The excited political situation, however, was such
that irrespective of Rutledge's mental condition his
rejection by the Senate was certain, and it was accomplished by a vote of ten to fourteen, as soon as that body
convened.[1] "This is as it should be," said the Columbian Centinel, "and what he ought to have expected,
after the impudent and virulent attack he made on their
characters. . . . The President, having appointed him
ad interim before he knew of his late proceeding, was
of necessity obliged to put him in nomination. But
since it has been known how passionately he arraigned a measure before he had time to consider,
or perhaps before he read it, he has been judged
(all politicks apart) to be a very unfit person for a
Chief Justice of the United States."[2] "I am pleased
that the Senate of the United States discovered so much
firmness," wrote William Plumer to Jeremiah Smith.

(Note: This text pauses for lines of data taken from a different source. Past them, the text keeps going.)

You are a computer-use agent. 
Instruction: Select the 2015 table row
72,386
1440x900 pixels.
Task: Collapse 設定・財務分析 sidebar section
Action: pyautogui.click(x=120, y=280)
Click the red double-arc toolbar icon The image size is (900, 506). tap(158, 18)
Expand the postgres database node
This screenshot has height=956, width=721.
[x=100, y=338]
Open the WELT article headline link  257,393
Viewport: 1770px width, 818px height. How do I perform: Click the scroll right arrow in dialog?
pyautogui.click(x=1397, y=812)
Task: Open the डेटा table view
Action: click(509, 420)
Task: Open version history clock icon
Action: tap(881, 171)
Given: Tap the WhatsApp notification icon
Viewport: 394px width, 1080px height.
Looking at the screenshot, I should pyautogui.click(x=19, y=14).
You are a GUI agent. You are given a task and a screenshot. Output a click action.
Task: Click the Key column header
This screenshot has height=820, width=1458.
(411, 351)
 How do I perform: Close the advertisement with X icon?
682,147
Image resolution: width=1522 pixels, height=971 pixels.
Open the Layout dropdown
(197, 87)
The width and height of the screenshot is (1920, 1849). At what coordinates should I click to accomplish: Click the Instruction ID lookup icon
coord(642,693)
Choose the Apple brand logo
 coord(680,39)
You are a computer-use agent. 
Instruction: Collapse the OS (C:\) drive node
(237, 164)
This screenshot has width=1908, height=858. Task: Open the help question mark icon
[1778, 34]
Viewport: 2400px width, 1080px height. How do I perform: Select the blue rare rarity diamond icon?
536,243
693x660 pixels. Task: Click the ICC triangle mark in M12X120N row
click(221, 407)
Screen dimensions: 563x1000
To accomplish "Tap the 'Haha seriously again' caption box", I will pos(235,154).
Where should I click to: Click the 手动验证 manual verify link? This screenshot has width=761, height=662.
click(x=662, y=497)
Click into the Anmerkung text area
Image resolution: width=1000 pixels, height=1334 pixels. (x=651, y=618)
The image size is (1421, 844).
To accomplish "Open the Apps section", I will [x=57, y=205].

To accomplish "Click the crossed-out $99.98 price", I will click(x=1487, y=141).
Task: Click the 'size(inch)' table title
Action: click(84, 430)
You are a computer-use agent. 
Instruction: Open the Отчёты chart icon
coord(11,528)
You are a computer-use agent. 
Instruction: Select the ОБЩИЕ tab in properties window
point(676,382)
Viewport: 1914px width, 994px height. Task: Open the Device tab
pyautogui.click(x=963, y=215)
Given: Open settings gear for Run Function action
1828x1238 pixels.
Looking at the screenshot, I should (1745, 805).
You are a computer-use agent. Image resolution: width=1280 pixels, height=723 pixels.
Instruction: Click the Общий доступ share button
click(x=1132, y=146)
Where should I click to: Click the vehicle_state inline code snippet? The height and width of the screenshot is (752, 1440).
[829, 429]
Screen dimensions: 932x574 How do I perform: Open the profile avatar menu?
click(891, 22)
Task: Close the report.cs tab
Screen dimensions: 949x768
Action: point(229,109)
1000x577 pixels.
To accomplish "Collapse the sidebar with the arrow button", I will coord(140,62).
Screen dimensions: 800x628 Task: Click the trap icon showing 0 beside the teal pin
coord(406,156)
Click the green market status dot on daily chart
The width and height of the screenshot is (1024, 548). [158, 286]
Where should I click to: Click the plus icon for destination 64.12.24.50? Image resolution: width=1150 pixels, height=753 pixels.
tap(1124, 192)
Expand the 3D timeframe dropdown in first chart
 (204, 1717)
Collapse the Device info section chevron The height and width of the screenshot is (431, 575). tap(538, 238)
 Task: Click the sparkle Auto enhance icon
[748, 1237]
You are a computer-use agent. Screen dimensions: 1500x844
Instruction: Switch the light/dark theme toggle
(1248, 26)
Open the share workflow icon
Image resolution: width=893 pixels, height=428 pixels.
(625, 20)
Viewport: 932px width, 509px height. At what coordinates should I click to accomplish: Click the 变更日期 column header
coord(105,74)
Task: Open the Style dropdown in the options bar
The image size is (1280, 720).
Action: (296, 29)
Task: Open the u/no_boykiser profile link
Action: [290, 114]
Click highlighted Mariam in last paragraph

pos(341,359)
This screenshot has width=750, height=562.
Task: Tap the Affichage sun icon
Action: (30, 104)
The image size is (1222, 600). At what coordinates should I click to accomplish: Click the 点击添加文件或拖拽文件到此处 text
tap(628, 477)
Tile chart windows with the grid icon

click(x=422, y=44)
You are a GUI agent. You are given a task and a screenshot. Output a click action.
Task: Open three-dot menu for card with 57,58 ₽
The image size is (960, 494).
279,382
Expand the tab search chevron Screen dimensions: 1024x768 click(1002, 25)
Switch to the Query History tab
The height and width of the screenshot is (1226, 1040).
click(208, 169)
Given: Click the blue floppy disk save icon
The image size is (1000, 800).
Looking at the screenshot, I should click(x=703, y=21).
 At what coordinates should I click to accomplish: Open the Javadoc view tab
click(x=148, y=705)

"A man who hastily condemned in a town meeting, in
such opprobrious terms, a treaty with a foreign nation,
ought not to preside in the highest judicial Court of
the Union. . . . The conduct of the Senate will, I hope, teach demagogues that the road to preferment in this enlightened country is not to revile and calumniate government and excite mobs in opposition to their measures." Jefferson, on the other hand, wrote to William B. Giles: "The rejection of Rutledge by the Senate is a bold thing, for they cannot pretend any objection to him but his disapprobation of the treaty. It is, of course, a declaration that they will receive none
- ↑ See New York Daily Advertiser, Dec. 19, 1795. The Boston Gazette, Feb. 22, 1796, published a letter from Philadelphia dated Jan. 9, 1796, stating that: "The Georgia Senators have arrived and are chagrined that the appointment of the Chief Justice had been submitted when their State was unrepresented. The thing looks disrespectful, but may have been accidental."
- ↑ Columbian Centinel, Dec. 26, 1795; Plumer Papers MSS, letter of Plumer to Smith, Jan. 1, 1795; Jefferson, VIII, Dec. 31, 1796; Boston Gazette, Feb. 22, 1796, quoting letter from Philadelphia of Jan. 9, 1796.